Male Breast Cancer Symptoms
While symptoms may vary or be more pronounced in some patients, they can include:
- A sore lesion with a lump or thickening
- The appearance of the skin may change to redness, scaling, or texturing like dimples and puckers
- Nipple (areola) may show signs of prolonged redness, scaling, or turns inward
- Unknown liquid draining from the nipple
Although other non-related conditions can cause similar symptoms, consult a medical professional.
Causes and Root Source of Breast Cancer in Men
Despite ongoing research, the causes of male breast cancer remain difficult to determine.
Research suggests that male breast cancer happens when 'some' cells divide quicker than healthy breast cells. These cells form into a tumor, may involve surrounding tissue, and eventually metastasize. This affects lymph nodes and then spreads throughout the body.
Humans are born with breast tissue, including milk glands (lobules), milk-carrying ducts, and fat.
As males and females grow, puberty affects those changes. Men don't develop more breast tissue like women.
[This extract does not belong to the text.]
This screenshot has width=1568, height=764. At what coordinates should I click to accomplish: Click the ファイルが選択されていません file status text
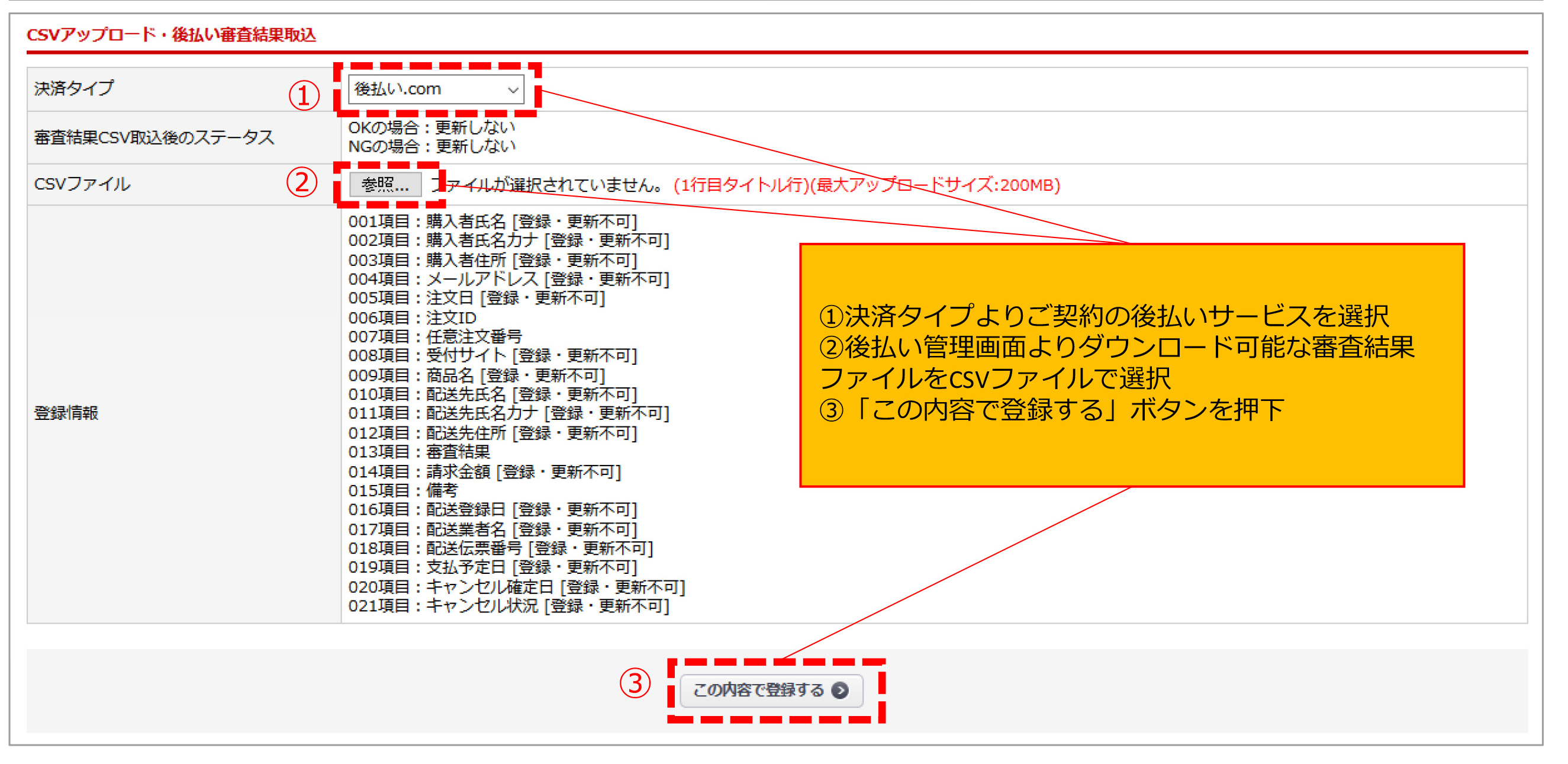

But they may still develop breast cancer. They have some residual breast tissue, nipples, Montgomery glands, and areolas.
Male Breast Cancer Factors
Certain markers put men at risk for having or developing male breast cancer. Inherited mutated genes put some men at greater risk of developing breast and prostate cancers. So, a history of cancer in the family may be an indicator. Genetic testing to assess those genes is a safe way of combating the risk factors.
- Age is often a factor. More men receive a diagnosis in their 60s.
- Hormone therapy treatments for prostate cancer (like estrogen) increase the risk.
- Klinefelter's Syndrome (more than one X chromosome) produces abnormal levels of male hormones and increases female hormones.
- Liver disease also influences the balance of male and female hormones in male bodies.
- Obesity in males causes an abnormal level of estrogen in male bodies.
Caring for Male Montgomery Glands
Healthy male nipples and areola don't need unique treatments. Washing with soap and water, moisturizing, and using SPF are healthy choices.
But, male nipples and Montgomery glands don't produce a nipple discharge. In the event of liquid oozing from a man's nipple, it could point to an infection, adverse reactions to medication, or signs of breast cancer.
A physician will determine the cause, but it may need further investigation. Sobering statistics suggest that this year 530 men will die from breast cancer.